**Extracted entries:**
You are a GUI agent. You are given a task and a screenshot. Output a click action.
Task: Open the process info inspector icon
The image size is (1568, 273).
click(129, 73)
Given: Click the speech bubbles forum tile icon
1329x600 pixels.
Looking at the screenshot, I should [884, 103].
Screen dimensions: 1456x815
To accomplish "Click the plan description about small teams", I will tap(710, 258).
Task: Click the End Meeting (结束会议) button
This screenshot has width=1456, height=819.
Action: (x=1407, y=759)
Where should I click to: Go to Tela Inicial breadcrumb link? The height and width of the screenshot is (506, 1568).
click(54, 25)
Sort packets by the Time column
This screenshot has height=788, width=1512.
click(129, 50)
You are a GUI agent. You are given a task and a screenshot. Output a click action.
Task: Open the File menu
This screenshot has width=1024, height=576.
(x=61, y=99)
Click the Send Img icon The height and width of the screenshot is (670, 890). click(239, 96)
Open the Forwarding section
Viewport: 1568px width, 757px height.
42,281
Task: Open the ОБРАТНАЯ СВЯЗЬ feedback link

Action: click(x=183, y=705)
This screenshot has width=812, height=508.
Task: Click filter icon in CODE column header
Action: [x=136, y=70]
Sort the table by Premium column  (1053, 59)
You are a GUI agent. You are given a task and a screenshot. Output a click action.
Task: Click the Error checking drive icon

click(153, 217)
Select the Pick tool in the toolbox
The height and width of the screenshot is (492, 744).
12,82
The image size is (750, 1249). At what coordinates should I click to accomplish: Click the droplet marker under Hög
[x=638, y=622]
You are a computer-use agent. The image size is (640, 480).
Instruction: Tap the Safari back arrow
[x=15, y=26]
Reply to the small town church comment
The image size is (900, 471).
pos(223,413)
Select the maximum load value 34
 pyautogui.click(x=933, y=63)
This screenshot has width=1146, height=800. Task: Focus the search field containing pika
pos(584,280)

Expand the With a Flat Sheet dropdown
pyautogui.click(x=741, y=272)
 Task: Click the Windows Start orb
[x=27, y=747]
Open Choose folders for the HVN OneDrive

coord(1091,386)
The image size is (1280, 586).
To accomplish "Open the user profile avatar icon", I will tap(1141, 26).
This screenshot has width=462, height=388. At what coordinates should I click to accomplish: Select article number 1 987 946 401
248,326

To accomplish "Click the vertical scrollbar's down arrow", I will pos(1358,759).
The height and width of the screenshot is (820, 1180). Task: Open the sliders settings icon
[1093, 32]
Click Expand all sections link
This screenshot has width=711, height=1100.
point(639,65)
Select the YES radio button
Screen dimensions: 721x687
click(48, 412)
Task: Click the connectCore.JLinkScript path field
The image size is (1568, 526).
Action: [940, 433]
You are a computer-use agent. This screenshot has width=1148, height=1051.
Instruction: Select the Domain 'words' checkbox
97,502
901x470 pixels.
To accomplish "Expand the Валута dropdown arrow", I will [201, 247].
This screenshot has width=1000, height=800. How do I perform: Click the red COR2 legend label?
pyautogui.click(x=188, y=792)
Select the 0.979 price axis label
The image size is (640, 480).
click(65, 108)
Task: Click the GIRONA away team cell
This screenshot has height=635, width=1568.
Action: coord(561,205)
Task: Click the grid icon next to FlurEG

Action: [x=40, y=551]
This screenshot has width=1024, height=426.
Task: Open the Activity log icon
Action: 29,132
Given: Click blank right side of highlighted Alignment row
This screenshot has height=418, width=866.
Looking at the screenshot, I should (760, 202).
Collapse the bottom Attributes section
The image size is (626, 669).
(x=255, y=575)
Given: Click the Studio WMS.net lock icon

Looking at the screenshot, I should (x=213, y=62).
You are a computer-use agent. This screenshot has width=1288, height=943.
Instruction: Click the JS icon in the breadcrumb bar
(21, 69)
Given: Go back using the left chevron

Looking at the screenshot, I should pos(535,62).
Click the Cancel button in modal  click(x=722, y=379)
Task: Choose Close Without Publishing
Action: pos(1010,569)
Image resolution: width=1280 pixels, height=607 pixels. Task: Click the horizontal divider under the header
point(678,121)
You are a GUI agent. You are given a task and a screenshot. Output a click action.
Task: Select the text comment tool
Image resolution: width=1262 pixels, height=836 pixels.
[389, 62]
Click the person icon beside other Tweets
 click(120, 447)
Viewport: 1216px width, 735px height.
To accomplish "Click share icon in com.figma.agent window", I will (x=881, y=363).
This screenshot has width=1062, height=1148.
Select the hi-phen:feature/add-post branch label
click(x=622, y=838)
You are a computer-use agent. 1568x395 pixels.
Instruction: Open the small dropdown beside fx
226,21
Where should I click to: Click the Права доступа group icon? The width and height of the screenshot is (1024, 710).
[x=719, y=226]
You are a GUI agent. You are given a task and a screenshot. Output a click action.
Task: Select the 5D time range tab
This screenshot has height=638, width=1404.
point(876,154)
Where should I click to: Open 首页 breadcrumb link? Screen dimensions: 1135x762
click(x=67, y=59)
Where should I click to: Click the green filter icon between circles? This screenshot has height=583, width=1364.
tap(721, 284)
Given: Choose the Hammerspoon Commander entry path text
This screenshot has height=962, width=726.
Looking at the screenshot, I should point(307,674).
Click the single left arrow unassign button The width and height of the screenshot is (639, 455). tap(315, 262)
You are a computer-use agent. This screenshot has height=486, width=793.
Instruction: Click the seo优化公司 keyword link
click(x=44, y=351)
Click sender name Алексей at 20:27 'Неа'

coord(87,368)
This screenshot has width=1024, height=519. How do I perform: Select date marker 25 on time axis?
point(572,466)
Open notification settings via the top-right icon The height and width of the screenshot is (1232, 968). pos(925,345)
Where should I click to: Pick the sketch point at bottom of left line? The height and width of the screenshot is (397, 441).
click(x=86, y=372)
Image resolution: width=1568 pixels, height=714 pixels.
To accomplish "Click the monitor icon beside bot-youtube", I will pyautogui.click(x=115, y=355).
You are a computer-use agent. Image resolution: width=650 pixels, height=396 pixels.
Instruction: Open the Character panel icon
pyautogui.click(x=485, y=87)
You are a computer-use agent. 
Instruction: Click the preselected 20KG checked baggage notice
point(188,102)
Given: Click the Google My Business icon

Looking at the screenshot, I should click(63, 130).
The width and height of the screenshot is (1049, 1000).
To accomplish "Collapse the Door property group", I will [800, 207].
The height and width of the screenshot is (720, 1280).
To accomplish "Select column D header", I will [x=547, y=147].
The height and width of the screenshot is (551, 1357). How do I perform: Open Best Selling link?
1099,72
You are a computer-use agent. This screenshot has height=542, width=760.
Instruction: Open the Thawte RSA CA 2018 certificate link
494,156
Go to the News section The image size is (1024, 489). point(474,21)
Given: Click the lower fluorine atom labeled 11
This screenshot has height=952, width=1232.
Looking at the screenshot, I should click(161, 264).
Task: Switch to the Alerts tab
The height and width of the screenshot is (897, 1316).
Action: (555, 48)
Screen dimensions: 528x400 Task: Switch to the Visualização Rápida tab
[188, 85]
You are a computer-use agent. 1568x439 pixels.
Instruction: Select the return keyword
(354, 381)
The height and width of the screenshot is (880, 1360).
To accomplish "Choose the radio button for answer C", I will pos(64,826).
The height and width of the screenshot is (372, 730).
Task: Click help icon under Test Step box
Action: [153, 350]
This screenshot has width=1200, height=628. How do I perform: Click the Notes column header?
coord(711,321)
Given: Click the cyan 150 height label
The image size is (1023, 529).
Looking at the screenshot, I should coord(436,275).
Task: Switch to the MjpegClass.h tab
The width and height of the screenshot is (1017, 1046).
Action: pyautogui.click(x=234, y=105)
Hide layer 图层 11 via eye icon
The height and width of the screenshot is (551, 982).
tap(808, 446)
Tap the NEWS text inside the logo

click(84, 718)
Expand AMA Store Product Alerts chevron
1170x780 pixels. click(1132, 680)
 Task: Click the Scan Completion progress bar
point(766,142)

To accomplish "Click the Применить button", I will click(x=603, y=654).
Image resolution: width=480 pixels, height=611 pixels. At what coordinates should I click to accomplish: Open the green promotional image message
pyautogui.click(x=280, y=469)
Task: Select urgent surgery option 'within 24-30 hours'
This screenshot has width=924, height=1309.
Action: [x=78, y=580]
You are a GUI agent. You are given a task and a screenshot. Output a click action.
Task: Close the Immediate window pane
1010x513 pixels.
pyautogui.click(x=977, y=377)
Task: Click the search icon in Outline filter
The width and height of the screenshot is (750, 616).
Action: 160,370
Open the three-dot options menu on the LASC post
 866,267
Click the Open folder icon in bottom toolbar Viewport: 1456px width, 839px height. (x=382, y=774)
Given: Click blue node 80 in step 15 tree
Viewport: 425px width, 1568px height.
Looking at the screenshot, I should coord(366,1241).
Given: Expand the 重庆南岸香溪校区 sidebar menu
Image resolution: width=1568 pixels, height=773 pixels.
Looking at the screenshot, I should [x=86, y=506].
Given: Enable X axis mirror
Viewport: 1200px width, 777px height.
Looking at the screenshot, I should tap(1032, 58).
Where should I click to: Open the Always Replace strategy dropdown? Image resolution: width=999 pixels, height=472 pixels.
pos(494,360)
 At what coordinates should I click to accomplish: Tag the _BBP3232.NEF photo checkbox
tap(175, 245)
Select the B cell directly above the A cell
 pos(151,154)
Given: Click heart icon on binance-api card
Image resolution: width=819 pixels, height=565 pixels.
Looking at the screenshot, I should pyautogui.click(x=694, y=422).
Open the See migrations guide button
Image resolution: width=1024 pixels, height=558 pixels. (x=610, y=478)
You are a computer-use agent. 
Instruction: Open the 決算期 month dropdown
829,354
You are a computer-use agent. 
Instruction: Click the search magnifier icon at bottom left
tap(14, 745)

**Task:** Beginning at the line with "Where should I click to: Pick" and stopping after the line with "Image resolution: width=1568 pixels, height=714", please write out every line of the data above exactly and nothing else.

**Task response:**
Where should I click to: Pick the sketch point at bottom of left line? The height and width of the screenshot is (397, 441).
click(x=86, y=372)
Image resolution: width=1568 pixels, height=714 pixels.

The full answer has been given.